Nowadays it is common to read or listen to many people about Corporate Governance, as something that seems to be transcendental for companies, but do you really know what it consists of? Or what benefits does it bring? Therefore, there are many companies and entrepreneurs that do not have comprehensive knowledge on the matter, and of course, how to put it into practice, falling back on adverse practices, such as setting up Corporate Governance Policies, based on models from other companies or general models, without making considerations or reflections on the matter.
With which, the possibility of applying rules within companies that have the effect of attracting new and better human and financial resources, as well as improving operating conditions and stimulating consumption and production of goods, is lost. goods and services. Therefore, it is not a simple formal or legal requirement that companies must comply with.
Thus, the conscious creation and implementation of Good Corporate Governance policies brings a positive impact to the company, since it constitutes a tool for the construction and regulation of responsibilities and duties of internal and/or external control bodies. of the companies that allow to strengthen the procedures and dynamism of these. These policies allow creating a balance in the daily operations of a company, creating a constant and reliable flow of information, through transparency rules, which converges to make your company more competitive, productive and profitable.
Therefore, Corporate Governance is undoubtedly not a tool that gives value to the company’s internal processes, but is also considered one of the most important aspects by third parties as stakeholders, when evaluating a company in the face of the best international standards, which have predominantly become a reference framework for different countries and organizations, and of special surveillance and development by supranational entities such as the OECD.
Therefore, the implementation of Good Corporate Governance policies seeks, among other things, to provide protection to shareholders, creditors, investors, employees, the government and society in general (Interested Parties), through principles such as Transparency, objectivity, conflict resolution, competitiveness in the administration and in the establishment of guidelines for the development of the Company where all the parties of interest and involved are aware of what must be done and not allow themselves to take improvised measures, which generate greater risks for the durability and profitability of the company.

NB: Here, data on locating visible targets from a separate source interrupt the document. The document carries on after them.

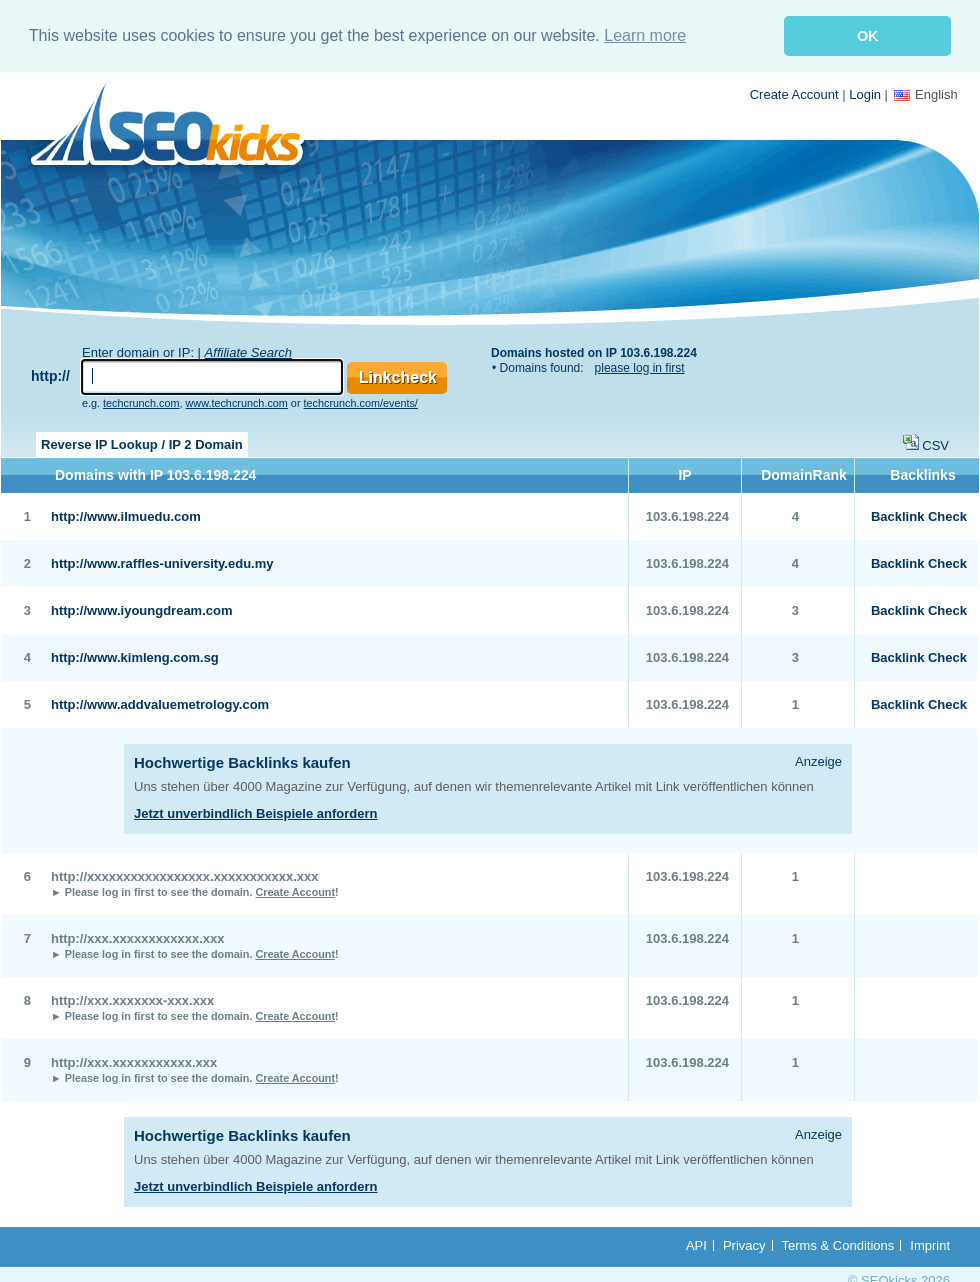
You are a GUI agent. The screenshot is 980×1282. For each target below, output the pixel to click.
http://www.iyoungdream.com (142, 610)
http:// (50, 376)
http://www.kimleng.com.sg (135, 657)
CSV (935, 445)
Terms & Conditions (838, 1245)
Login (865, 94)
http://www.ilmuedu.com (126, 516)
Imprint (930, 1245)
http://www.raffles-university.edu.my (162, 563)
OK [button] (868, 36)
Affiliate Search (248, 352)
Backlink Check (919, 516)
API (696, 1245)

However, one should not fall into the desire to implement policies based on the models of other companies and/or general models, since the expected goals and results will not be achieved, since they must meet their own needs, which allows build broad and clear communication channels between the different bodies and stakeholders, in order to strengthen the proper administration of the companies based on a reduction in conflicts between the interested parties, thus mitigating the risks related to the administration of the society, which allows you to improve your decision-making capacity and your company’s risk rating
Hence the importance of structuring a Corporate Governance based on the reality of your company, reflecting its essence, since without a doubt, it would never leave strategic planning or business and growth plans in the hands of a third party that does not understand its own contexts. from day to day. Well, as has been mentioned, the Corporate Governance, first and foremost, must reflect those plans and strategies, so that the bodies that are created are aligned with the size, capacity, income and organization chart of the company, so that it is based without any consideration in the various models found on the internet. Otherwise, said policies will not allow the real benefits, objectives and needs of the Company to be taken advantage of.

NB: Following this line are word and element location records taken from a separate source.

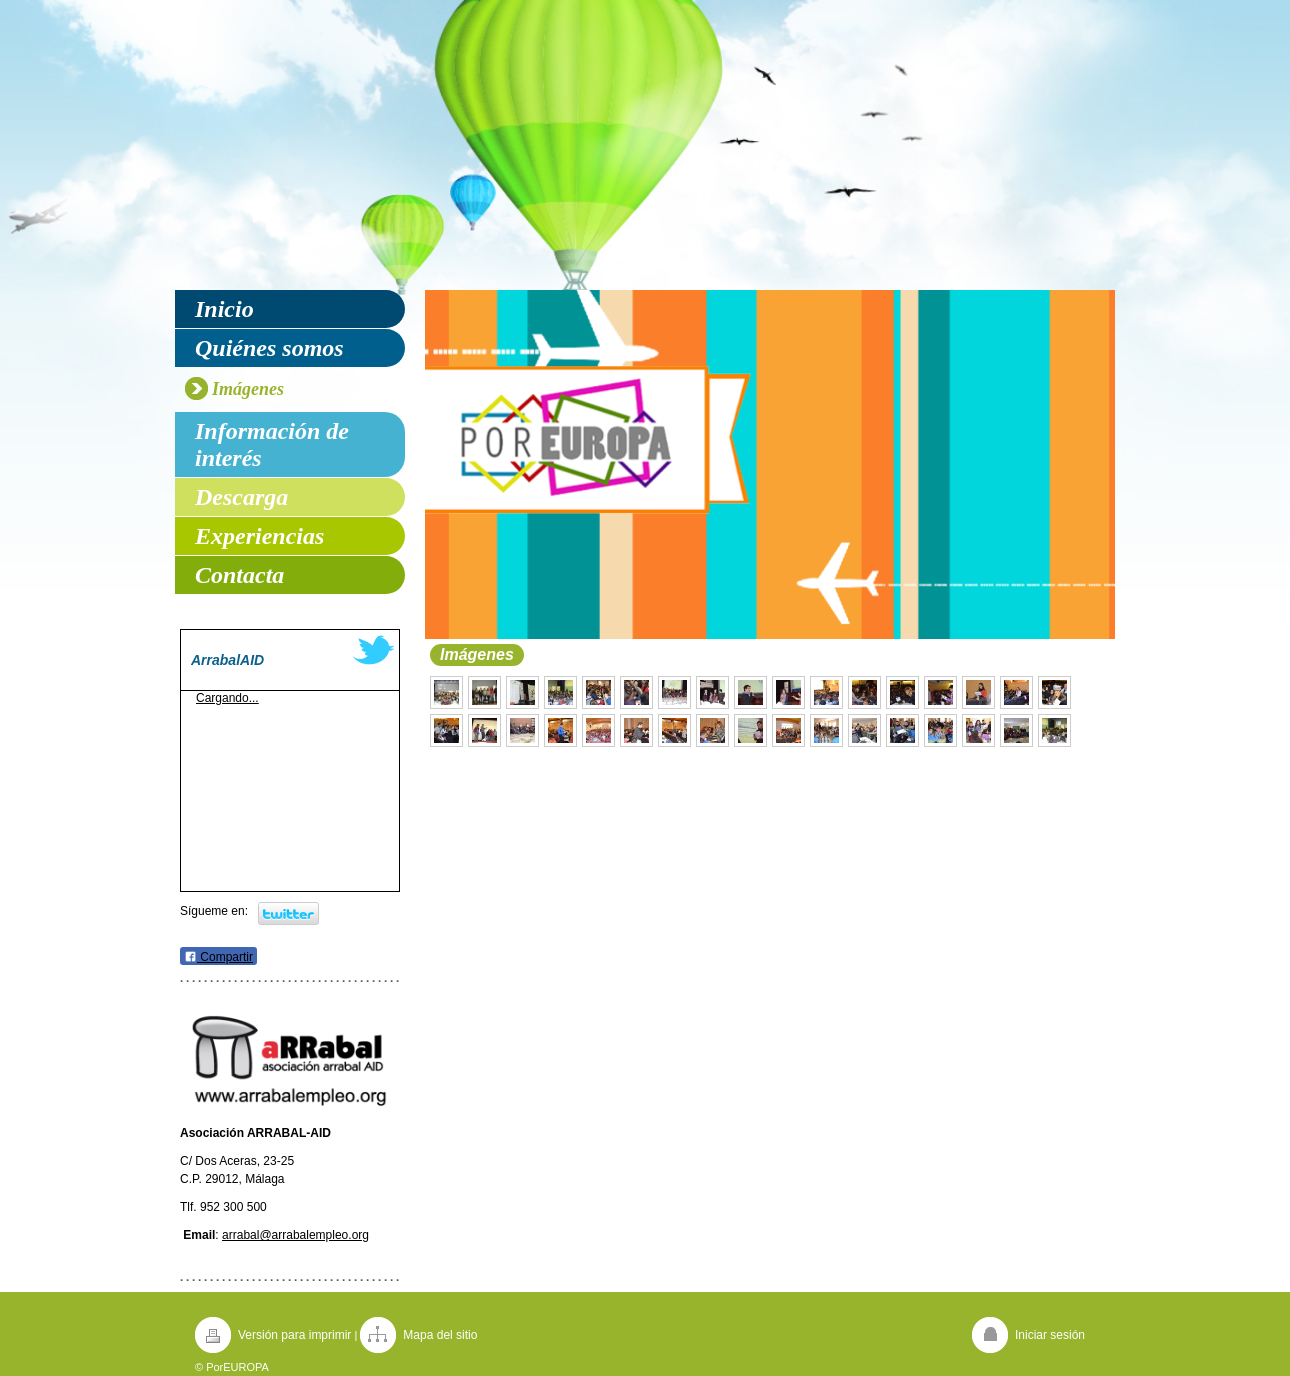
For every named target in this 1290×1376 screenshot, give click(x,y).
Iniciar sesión (1050, 1335)
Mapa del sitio (440, 1335)
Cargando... (227, 698)
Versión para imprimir (294, 1335)
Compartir (218, 957)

Now, after all that has been said, the following questions may arise: How to structure a Corporate Governance adapted to my company? Where to start? To respond, it is recommended to take into account the following points:
The first will be to understand that the control bodies in a company do not necessarily have to submit exclusively to the Shareholders’ Meeting and the Board of Directors, since it is always feasible to set up smaller and more specific bodies, such as committees focused on studying the needs of the company, either in product and/or service issues, sales, innovation, quality, human talent management, operations, among others.
Second, it must be regulated and established, based on the realities of the company: ownership structures, management compensation schemes, cost reduction policies based on adequate resource management, reduction of duplicate or redundant activities, transparency practices and disclosure of information that avoid the lack of visibility of the company’s risks, controls in the management of the administration, and management of conflicts of interest.
All of the above, focused on the values that are the fundamental pillars of the organizational culture that you have or want to build, in order to achieve greater capacity to: collect data and information quickly and efficiently that are vital for the decision-making, and generate a greater capacity to distribute processes and responsibilities consciously.
In conclusion, the implementation of Corporate Governance Policies becomes vital to publicize the company’s DNA and its organizational culture, and is useful for all companies regardless of their size or corporate type. The foregoing, provided that it is taken into account that these are not static and therefore, there is no standard model, but, on the contrary, to the extent that it adjusts to reality, the needs, the purposes proposed for the business and strategic plans of your company, it will be possible to establish the most efficient ways for the correct decision-making and the necessary guidelines for the operation of your company, allowing over time to mature and strengthen the Corporate Governance.